When the Lakers took Russell second overall in the 2015 NBA Draft they showed forward thinking and acknowledged the way the NBA is becoming more guard dominant. In his first season D’Angelo came in with a natural feel for the game on the offensive end. There were numerous jaw-dropping passes throughout the year but also he often made the right read on offense when deciding to attack or create.
Additionally, given the roster it’s no surprise that Russell had an absurd amount of assists lost due to teammates missing close shots or simply not catching the ball cleanly. The takeaway there should be that he can make those difficult passes and find open teammates regularly, with hopeful roster improvements those mishandled passes will turn into points soon.
Russell is a larger guard and uses his size to fend off opponents exceptionally well for a rookie. At 6’5 D’Angelo was extremely efficient in the post on smaller guards. Whether it’s drawing contact and getting to the line or finishing with his length over defenders, posting up should become a staple of his game going forward.

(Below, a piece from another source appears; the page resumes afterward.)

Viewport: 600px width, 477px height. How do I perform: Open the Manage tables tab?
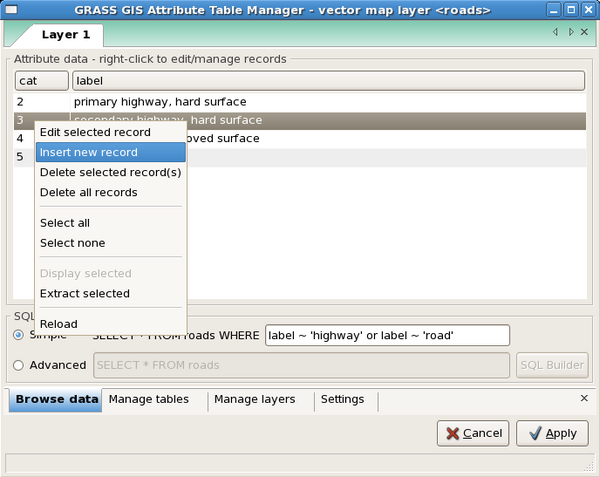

Three point shooting was somewhat up and down for him during his rookie year but we can chalk that up to adjusting to the NBA distance. Russell did flash deadly shooting potential throughout the season though, in the month of February he shot .462 percent from distance, splashed 8 threes against Brooklyn in a 39 point game in March, and set a Laker rookie record with 130 threes during the season. I just mentioned the 39 point game which was the highest output of any rookie this season but it wasn’t just a flash in the pan, the rookie added another 30 point game and had thirteen 20 point games during the season, showing that he is capable of breaking out and scoring with high volume.
Entering the season, the knock on Russell was that he wouldn’t be able to defend other guards on a nightly basis. While he will never be a lock-down defender by any means and he got caught falling asleep off the ball at times, there were signs that he could hold his own on that end of the floor. Russell managed to finish 2nd in steals for the rookie class only behind TJ McConnell. He will never have to be an elite defender, but becoming average defensively can certainly help Russell’s confidence going forward.

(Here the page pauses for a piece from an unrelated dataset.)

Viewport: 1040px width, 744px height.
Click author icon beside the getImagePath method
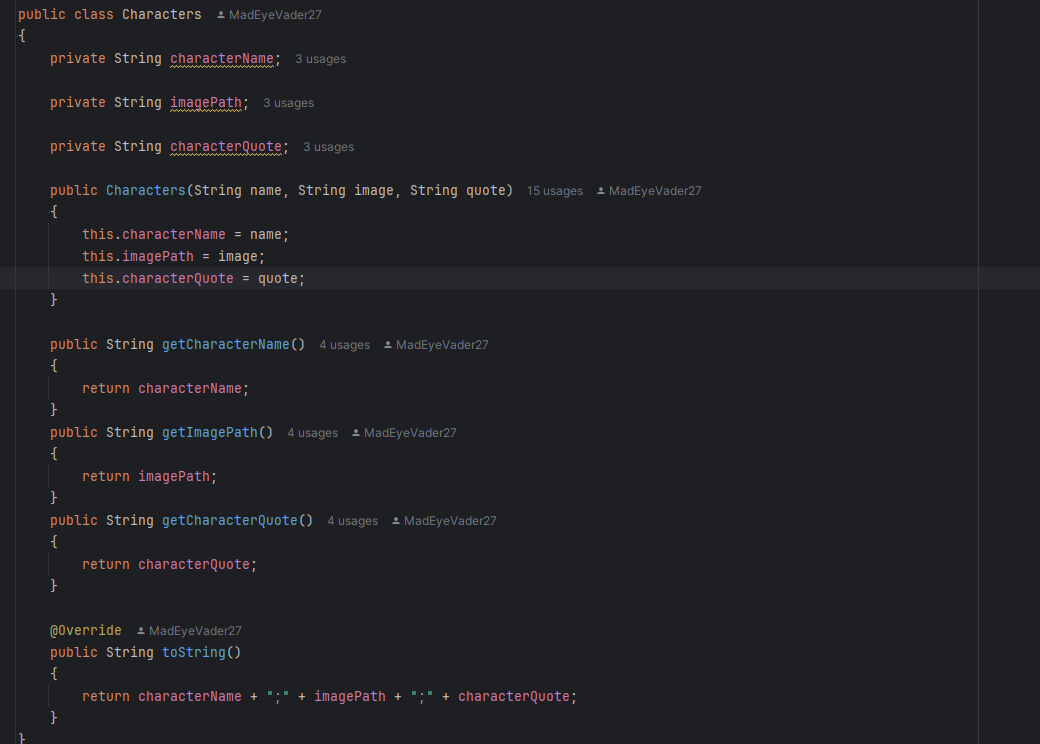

With Kobe Bryant gone, the most vital player on the Lakers’ roster is D’Angelo Russell. The team took him second overall in hopes that he would become a star, and if he continues on this path the future is bright for Russell.
LARRY NANCE, JR.
20.1 MPG 5.5 PTS 5 REB .7 AST .527 FG%
17pts/11reb/2stl/.667 FG% vs MEM (12.27.15)
15pts/14reb/1stl/.700 FG% vs PHO (1.3.16)
The Lakers surprised a few people when they took Larry Nance, Jr. in the first round last year but by the end of the season it looks like they made a nice pick. In his first season he proved to be a hard working, energetic big that can give the team added production off the bench.
His exceptionally long frame and leaping ability led to numerous highlight reel dunks and finishes from the rookie out of Wyoming (R.I.P. Festus Ezeli). I am officially starting the petition to get Larry Nance, Jr. to the 2017 dunk contest. In addition to his inside game, he was also able to hit .467 percent and .345 percent from 3-10 and 10-16 feet respectively to provide a possible threat from mid range. Another facet of the game that Nance, Jr. really thrived in was rebounding (8.9 per 36 minutes) and hustling, as he was able to snag countless 50-50 balls that don’t show up in the stat sheet but are significant during the course of a game.
At 6’9 I believe there will be opportunities for Larry to play minutes as a small-ball center under Luke Walton next year. As I noted earlier, he has massive length and athleticism to be able to defend and score while playing the 5.
The most worrisome part of Nance, Jr.’s rookie season was his health, he did manage to play in 63 games but was hindered by a knee injury for some time. In his junior season at Wyoming suffered a torn ACL to that knee and should be a cause for concern if he can’t shake those issues.
If all goes well and health isn’t a problem down the road, Larry contributes in multiple ways which gives him a chance at being a terrific role player going forward.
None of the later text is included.